The crew said that the Barr Family Trust, which has donated to the RNLI for years, has already agreed to fund the new boat after paying for the previous two.

Crew committee member Euan Gibson said: “Ever since we have disproved – and continue to disprove, with the timely rescue of a diver as reported by The National – the RNLI’s ‘operational reasons’ for the proposed closure of St Abbs Station, we have noticed there is more and more reference to the costs involved in taking our new Atlantic 85 lifeboat, due next year.

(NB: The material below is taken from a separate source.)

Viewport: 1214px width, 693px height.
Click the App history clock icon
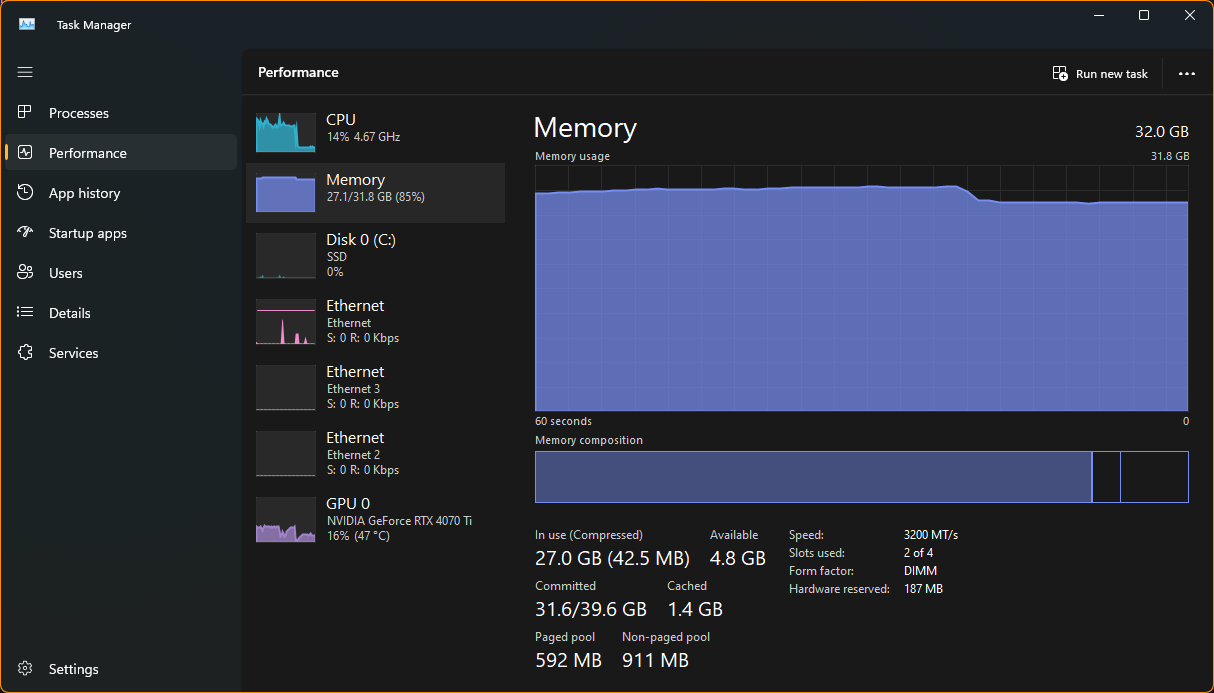pyautogui.click(x=26, y=193)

“Unaccountably, RNLI have come up with a figure if £1.5m for ‘significant investment in building works and alterations to the lifeboat station in order to house the lifeboat and to provide appropriate facilities’.

“The 85 is 200mm wider than our current Atlantic 75 but the RNLI themselves made the boat cradle adjustable a number of years ago in anticipation of this, so all it would require would be a few bolts to be removed, the cradle adjusted to the outer location, and the bolts tightened. That’s it, as the boathouse itself is also large enough already to house the Atlantic 85.

“The RNLI would also not have to fund the new boat as we had been informed by the Barr Family Trust, who generously supplied our last two boats, that the replacement lifeboat was to be paid for by them also.

“I’m sure you can imagine the response locally when the figure of £1.5 million was announced.”

Gibson said that while the station remains open they will continue to fight the decision.

He stressed that the unique nature of the coastline to the north of St Abbs would make it more difficult for an Eyemouth boat to reach emergencies, adding: “In case of an emergency, time – seconds – is crucial."